ARLINGTON, Va. — Four of 20 Fallujah city, Iraq, councilmen have been killed over the past year, but the officials have continued their work, said Marine Col. Richard Simcock on Friday.

Assassinations of Fallujah city officials is the main concern for U.S. troops in the region, said Simcock, commander of Regimental Combat Team 6.

“The terrorists, they use that as their No. 1 weapon, it is their main tactic; they fear the government that is up and running in Fallujah — they know that eventually it will defeat them,” Simcock said.

Despite losing a fifth of its members over the past year, the city council has continued to conduct day-to-day business, and murdered officials have been replaced, Simcock said.

“I think that the Fallujahns are stepping up to this challenge and they refuse to give up, so it is definitely a problem, but it is by no means defeating the citizens of Fallujah.”

Simcock said he faces three major enemies: Al-Qaida, criminals and nationalists, with al-Qaida being the largest of those groups by far.

While Simcock could not say for certain which group is behind the assassinations of local officials, he said they bear the hallmarks of al-Qaida.

“I think an organized government here that represents the people of Fallujah poses the greatest threat to al-Qaida,” Simcock said.

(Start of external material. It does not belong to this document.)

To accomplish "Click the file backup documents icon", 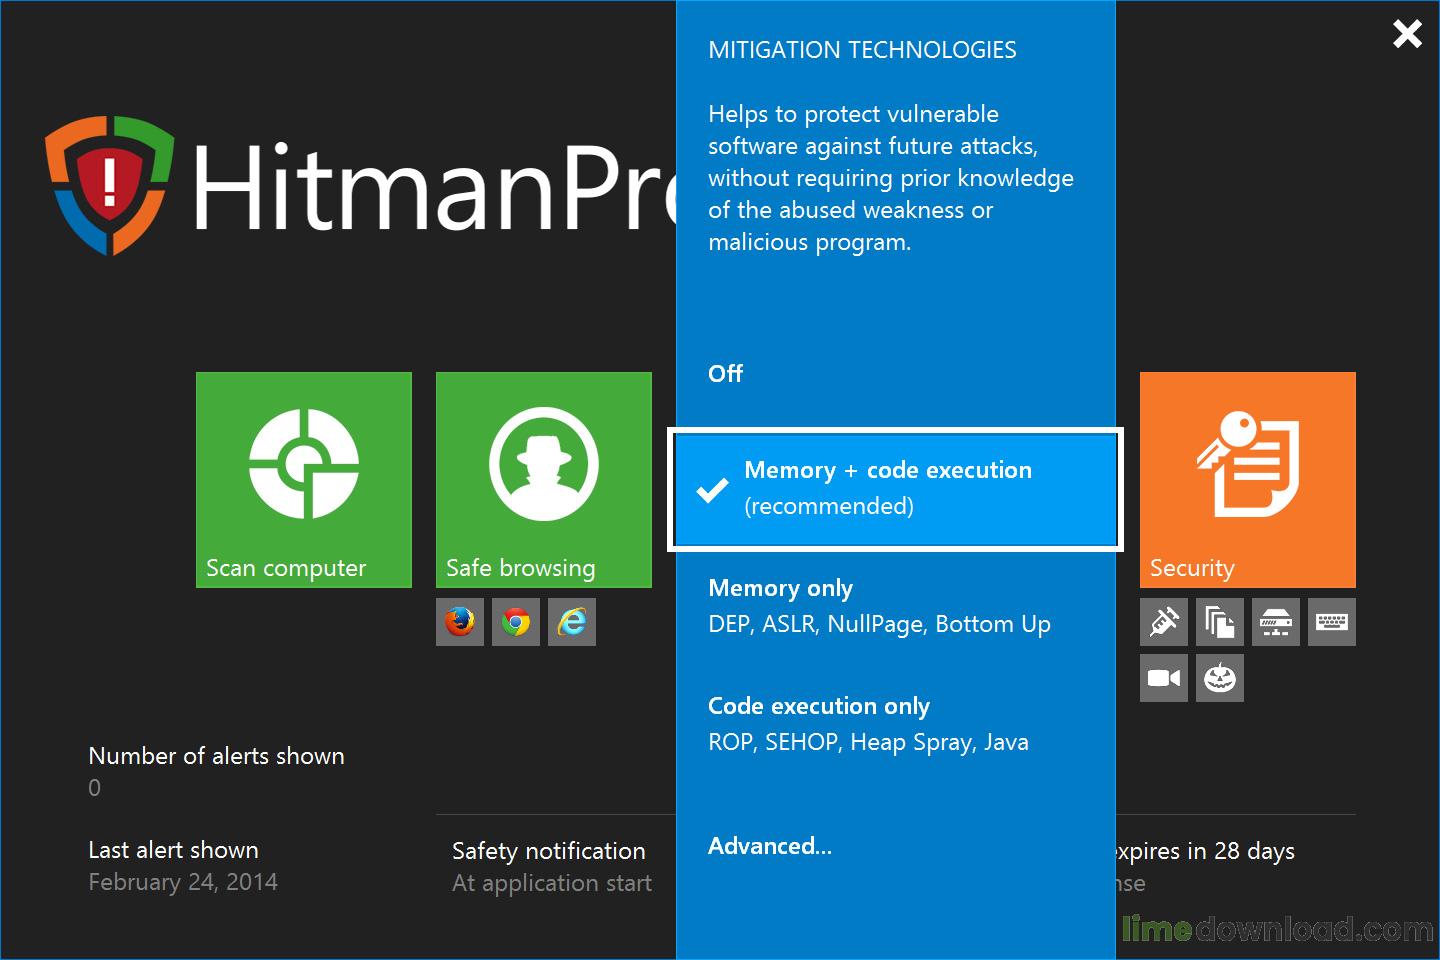I will (x=1219, y=621).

While the al-Qaida terrorists he is facing are a mix of local Iraqis and foreign fighters, fewer and fewer outsiders are coming in to his theater of operations to fight, Simcock said.

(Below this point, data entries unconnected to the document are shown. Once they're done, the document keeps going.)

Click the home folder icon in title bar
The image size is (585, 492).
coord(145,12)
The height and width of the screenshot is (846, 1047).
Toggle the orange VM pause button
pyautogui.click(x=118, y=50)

In late March, suicide bombers detonated two trucks containing chlorine outside the Fallujah Government Center as part of a complex attack that wounded 17 U.S. troops and 57 Iraqis.

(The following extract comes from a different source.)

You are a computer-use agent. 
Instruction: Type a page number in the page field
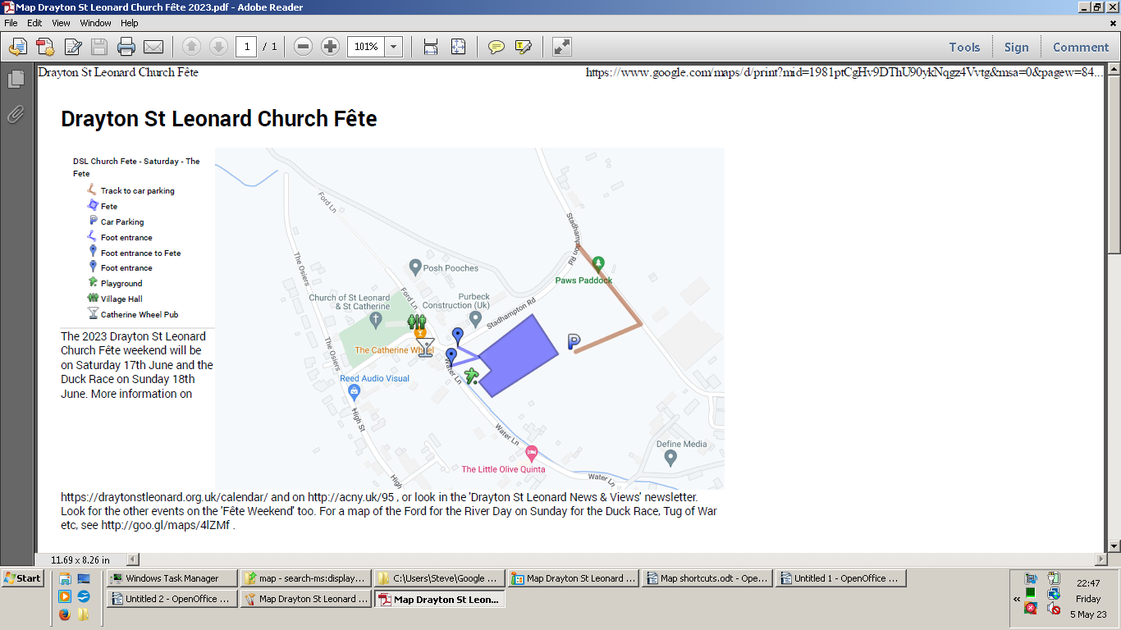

The incident was one of several chlorine attacks in Anbar province that U.S. officials believe were carried out by al-Qaida in Iraq and other Sunni extremists.

“The use of poison gas on innocent Iraqi civilians discredits all of the Sunni extremist propaganda of being, ‘an honorable resistance,’ focused on ‘driving out the infidels,’” said Maj. Gen. Michael Barbero following the attacks.